▸ **Given records**:
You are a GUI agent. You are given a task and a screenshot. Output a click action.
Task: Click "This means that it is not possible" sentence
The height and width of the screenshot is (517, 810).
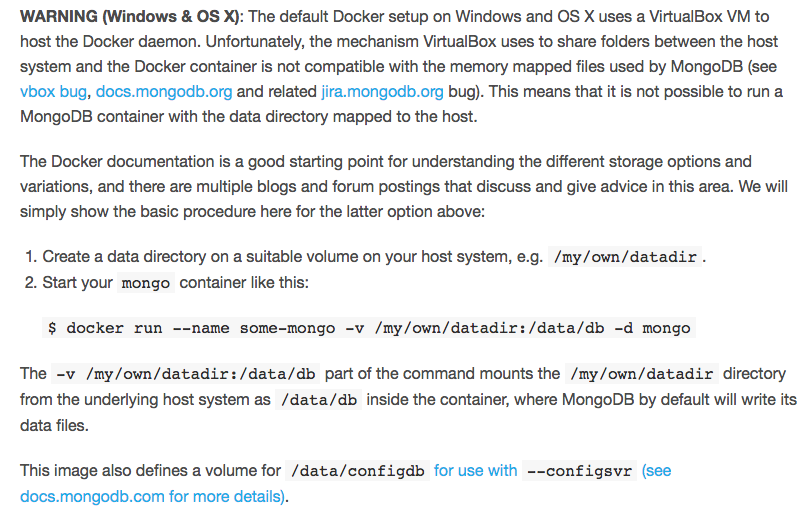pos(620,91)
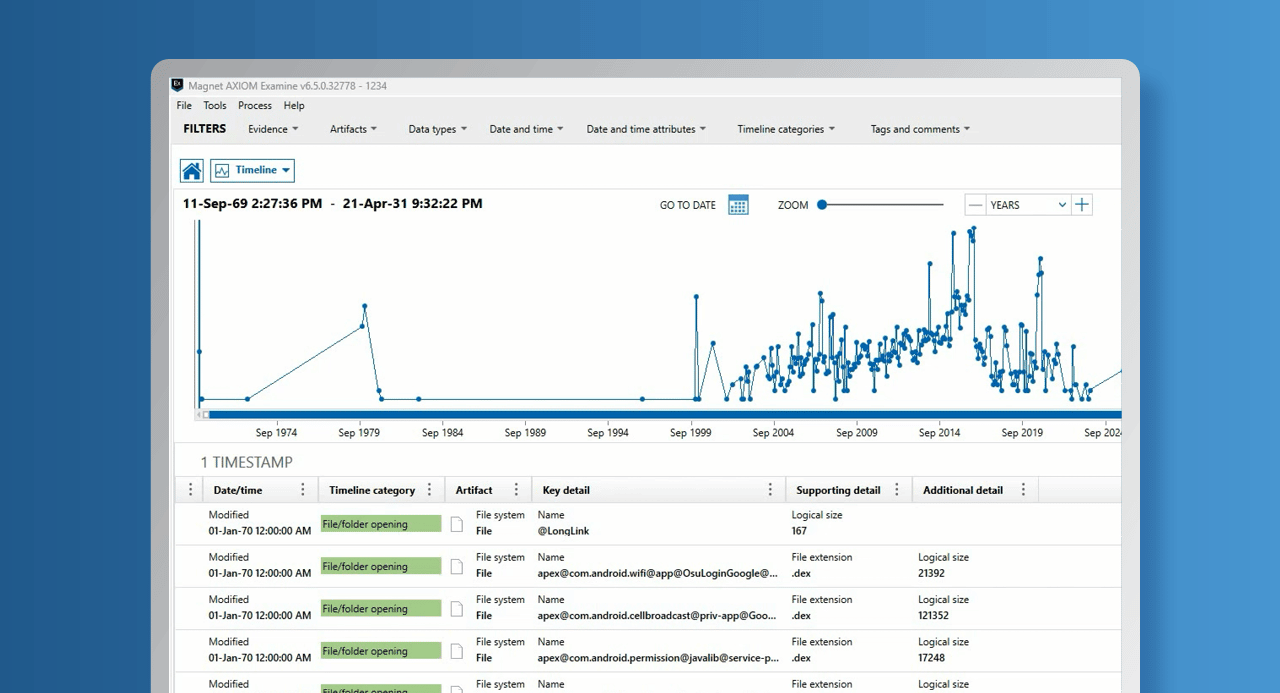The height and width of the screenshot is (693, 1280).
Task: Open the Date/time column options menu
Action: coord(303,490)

▸ **Instructions for the task**: Your task is to return the entries above exactly, with no pictures.

▸ **Solution for this problem**:
You are a GUI agent. You are given a task and a screenshot. Output a click action.
Task: Click "This means that it is not possible" sentence
The height and width of the screenshot is (517, 810).
pos(620,91)
The height and width of the screenshot is (693, 1280).
Task: Open the Date/time column options menu
Action: coord(303,490)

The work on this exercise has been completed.